─── Extracted material
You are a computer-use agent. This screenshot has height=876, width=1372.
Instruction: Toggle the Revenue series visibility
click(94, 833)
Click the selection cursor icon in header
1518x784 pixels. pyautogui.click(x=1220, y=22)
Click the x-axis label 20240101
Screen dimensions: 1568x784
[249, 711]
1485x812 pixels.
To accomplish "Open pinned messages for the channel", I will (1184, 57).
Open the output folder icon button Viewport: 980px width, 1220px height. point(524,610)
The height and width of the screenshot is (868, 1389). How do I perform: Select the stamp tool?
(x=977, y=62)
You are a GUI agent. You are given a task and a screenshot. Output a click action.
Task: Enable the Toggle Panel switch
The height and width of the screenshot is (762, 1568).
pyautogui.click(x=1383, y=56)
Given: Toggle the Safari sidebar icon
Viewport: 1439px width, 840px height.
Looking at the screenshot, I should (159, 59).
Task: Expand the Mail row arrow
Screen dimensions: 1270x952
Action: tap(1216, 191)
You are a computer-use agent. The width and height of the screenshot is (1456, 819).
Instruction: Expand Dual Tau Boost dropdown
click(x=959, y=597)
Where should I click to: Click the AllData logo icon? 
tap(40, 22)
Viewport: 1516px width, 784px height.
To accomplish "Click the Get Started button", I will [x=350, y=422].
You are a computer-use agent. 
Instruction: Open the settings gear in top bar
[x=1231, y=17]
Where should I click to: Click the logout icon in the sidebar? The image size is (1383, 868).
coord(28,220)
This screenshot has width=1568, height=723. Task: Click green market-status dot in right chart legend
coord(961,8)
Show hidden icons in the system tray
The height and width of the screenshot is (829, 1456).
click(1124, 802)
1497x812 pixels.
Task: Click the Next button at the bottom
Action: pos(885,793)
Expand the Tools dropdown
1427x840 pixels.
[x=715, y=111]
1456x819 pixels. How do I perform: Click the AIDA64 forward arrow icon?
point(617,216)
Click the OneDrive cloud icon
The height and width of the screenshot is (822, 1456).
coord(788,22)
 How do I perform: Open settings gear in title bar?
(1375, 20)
──────
**Activity:** Where a line of the records above holds the word "accomplish", copy that line.

**Reply:**
To accomplish "Open pinned messages for the channel", I will (1184, 57).
To accomplish "Click the Get Started button", I will [x=350, y=422].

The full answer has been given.